EXTRAIT DU DOCUMENT -
CA Grenoble, ch. soc., 25 janvier 2006, n° 05-04804

GRENOBLE

Arrêt

Confirmation

PARTIES

Demandeur :

BRP France (Sté)

Défendeur :

Lamouille, Delhome, Legoube, Blanc, Girard, Thiébaud, Daramsy, Bollon, Martin, Chassande-Mottin, Sainturat, Faure, Terrier, Berest, Everset (SA)

COMPOSITION DE LA JURIDICTION

Président de chambre :

M. Delpeuch

Conseillers :

MM. Vigny, Pierre

Avocats :

Mes Maazouz, Boulloud, Marmond

Cons. prud'h. Grenoble, du 16 nov. 2005

16 novembre 2005

LA COUR statue sur l'appel interjeté le 23/11/2005 par la SA BRP France à l'encontre d'une ordonnance de référé rendue le 16 novembre 2005 par le Conseil de prud'hommes de Grenoble dans la procédure qui l'opposait à M. Lamouille, M. Delhome, Mme Legoube, M. Blanc, Mme Girard, Mme Thiébaud, Mme Daramsy, M. Bollon, M. Martin, M. Chassande-Mottin, M. Terrier, M. Sainturat, M. Faure et M. Berest.

Cette ordonnance notifiée le 22/11/2005 a:

- constaté l'existence d'un trouble manifestement illicite préjudiciant aux intérêts des salariés,

- dit que la société BRP France doit être considérée comme le nouvel employeur des salariés en application des dispositions de l'article L. 122-12 du Code du travail, en conséquence,

- ordonné la poursuite des contrats de travail respectifs, à compter du 1er octobre sous astreinte de 100 euro par jour de retard, de M. Lamouille, M. Delhome, Mme Legoube, M. Blanc, Mme Girard, Mme Thiébaud, Mme Daramsy, M. Bollon, M. Martin, M. Chassande-Mottin, M. Terrier, M. Sainturat, M. Faure et M. Berest par la société BRP France,

- s'est réservé la liquidation de l'astreinte qui commencera à courir dès la notification de l'ordonnance,

- condamné la société BRP France à verser à chacun des salariés:

* 1 500 euro à titre de dommages et intérêts pour attitude abusive et injustifiée,

* 1 000 euro en application des dispositions de l'article 700 du nouveau Code de procédure civile,

- condamné la société BRP France aux dépens.

Exposé des faits

La société canadienne Bombardier Recreational Products a [décidé] dans les années 80 de confier à la société Everset la distribution de ses produits sur le marché français.

ENREGISTREMENTS FOURNIS -

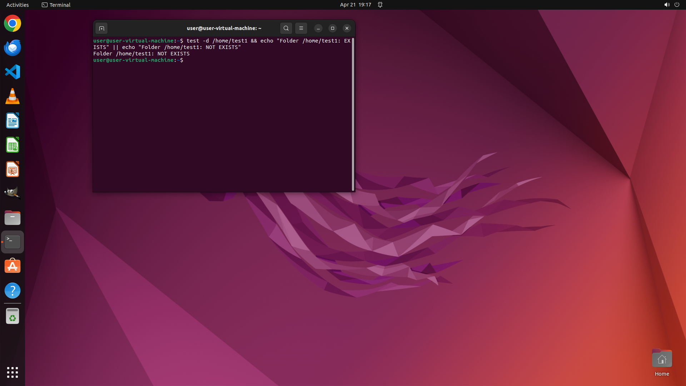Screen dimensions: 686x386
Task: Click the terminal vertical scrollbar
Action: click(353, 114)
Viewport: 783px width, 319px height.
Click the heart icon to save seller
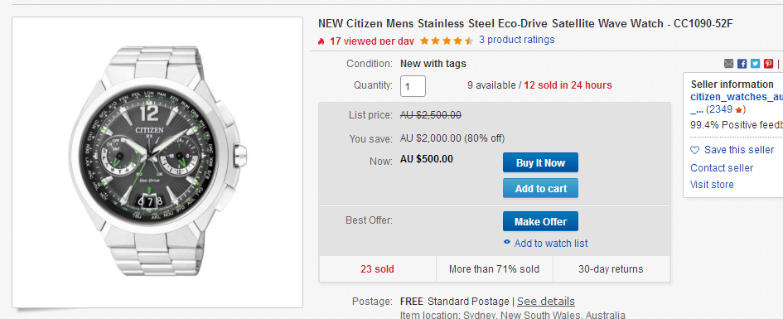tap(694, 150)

CONSIGNES -
a - Dans l'extrait de l'arrêt de la cour d'appel de Grenoble, à quelle date la SA BRP France a-t-elle interjeté appel ?
b - Poursuivez l'extrait de l'arrêt de la cour d'appel de Grenoble à partir de sa dernière phrase.

RÉSULTATS PAR TÂCHE -
a - Le 23 novembre 2005.

b -
La société Everset emploie 19 salariés dont 17 étaient exclusivement affectés à l'exécution du contrat liant les deux sociétés, la totalité du chiffre d'affaire de la société Everset étant réalisé avec la vente des produits Bombardier.

Le 28 septembre 2004, la société Bombardier Recreational Products annonçait par courrier à la société Everset sa décision de distribuer directement, vendre et mettre sur le marché ses produits en qualité de distributeur exclusif à compter du 1er octobre 2005.

La société Everset initia au mois d'avril 2005 une procédure de licenciement pour motif économique à l'encontre des 17 salariés concernés par la décision de la société Bombardier Recreational Products.

La société Bombardier Recreational Products créait la société BRP France qui fut inscrite le 31 mai 2005 au greffe du Tribunal de commerce de Paris, société basée à Aix-en-Provence.

Lorsqu'elle appris la création par la société Bombardier Recreational Products de la société BRP France, la société Everset ne donna pas suite aux procédures de licenciement qu'elle avait engagées estimant qu'en application des dispositions de l'article L. 122-12 du Code du travail l'objet des contrats se poursuivant, il appartenait à la société BRP France d'assurer la continuité de leurs contrats de travail.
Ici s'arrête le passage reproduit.